### Required work
Copy, from the data below, each line that has the word "Phòng".
BEGIN Task material
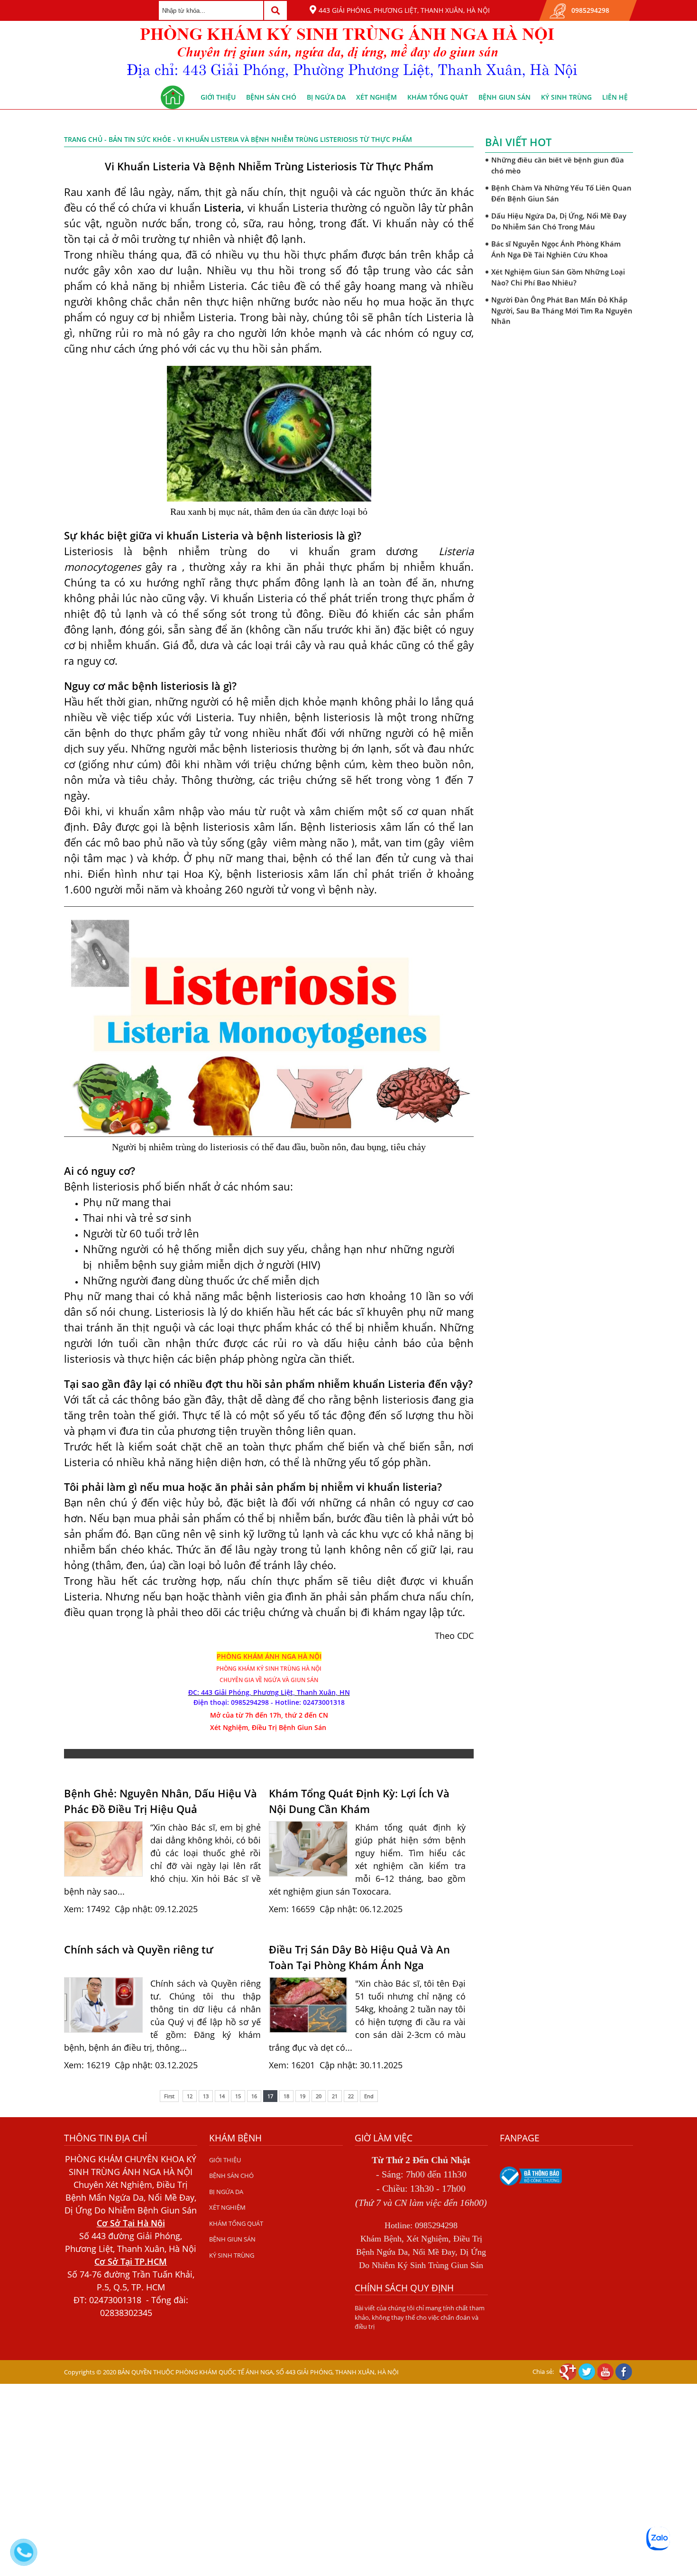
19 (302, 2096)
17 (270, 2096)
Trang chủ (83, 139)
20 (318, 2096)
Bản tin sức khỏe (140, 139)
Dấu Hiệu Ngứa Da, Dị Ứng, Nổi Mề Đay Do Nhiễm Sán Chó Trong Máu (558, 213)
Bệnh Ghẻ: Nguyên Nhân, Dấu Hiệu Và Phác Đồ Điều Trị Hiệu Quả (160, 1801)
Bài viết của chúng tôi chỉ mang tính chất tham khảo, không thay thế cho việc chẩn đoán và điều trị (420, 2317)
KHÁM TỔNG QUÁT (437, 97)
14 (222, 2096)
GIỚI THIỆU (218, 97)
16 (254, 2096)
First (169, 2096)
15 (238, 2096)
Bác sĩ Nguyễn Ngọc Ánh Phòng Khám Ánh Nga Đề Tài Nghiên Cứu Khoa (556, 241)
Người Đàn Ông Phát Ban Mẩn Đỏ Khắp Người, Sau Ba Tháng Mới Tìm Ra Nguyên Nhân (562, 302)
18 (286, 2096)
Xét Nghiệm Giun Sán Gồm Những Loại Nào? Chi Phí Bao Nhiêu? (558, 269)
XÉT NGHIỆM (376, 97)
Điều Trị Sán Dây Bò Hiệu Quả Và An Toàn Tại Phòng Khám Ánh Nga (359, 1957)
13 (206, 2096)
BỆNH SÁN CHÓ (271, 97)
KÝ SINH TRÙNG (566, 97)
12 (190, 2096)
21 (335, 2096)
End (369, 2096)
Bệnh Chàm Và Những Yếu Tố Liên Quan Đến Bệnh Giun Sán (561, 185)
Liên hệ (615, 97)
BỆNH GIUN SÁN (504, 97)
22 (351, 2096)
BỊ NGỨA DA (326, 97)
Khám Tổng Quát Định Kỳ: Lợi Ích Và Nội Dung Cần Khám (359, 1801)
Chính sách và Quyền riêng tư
END Task material
### Result below
Bác sĩ Nguyễn Ngọc Ánh Phòng Khám Ánh Nga Đề Tài Nghiên Cứu Khoa (556, 241)
Điều Trị Sán Dây Bò Hiệu Quả Và An Toàn Tại Phòng Khám Ánh Nga (359, 1957)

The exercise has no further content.